(Collected data entries)

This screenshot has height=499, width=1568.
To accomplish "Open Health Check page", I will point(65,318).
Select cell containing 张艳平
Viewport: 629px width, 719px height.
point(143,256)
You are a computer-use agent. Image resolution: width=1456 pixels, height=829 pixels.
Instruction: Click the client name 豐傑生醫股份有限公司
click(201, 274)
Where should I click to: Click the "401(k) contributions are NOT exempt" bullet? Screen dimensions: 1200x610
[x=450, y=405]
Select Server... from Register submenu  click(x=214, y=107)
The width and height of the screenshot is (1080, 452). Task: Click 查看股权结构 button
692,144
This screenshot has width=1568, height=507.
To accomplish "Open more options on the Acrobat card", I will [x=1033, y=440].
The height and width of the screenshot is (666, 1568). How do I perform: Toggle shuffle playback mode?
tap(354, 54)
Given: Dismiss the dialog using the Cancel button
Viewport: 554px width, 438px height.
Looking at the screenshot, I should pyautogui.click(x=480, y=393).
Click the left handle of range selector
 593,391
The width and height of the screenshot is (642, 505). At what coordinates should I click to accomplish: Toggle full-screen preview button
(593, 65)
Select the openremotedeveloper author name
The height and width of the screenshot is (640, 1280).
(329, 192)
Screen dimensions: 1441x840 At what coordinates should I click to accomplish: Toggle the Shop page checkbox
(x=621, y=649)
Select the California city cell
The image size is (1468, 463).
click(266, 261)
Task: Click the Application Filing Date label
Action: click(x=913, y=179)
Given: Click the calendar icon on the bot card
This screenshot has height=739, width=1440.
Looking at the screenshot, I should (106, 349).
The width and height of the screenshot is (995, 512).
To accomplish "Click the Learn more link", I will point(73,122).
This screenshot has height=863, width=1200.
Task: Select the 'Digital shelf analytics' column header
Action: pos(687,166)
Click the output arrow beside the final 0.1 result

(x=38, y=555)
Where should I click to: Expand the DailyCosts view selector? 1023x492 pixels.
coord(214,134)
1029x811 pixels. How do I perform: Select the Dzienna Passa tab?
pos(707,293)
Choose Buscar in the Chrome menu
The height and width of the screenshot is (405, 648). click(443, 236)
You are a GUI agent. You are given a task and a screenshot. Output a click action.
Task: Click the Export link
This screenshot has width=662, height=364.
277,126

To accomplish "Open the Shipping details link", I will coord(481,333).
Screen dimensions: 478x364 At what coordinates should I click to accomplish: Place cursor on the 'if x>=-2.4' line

EXERCISE PROMPT » Return each line of the data that contains the string "agent".

ANSWER TO THIS TASK »
You are a computer-use agent. Image resolution: width=1456 pixels, height=829 pixels.
You are a GUI agent. You are given a task and a screenshot. Output a click action.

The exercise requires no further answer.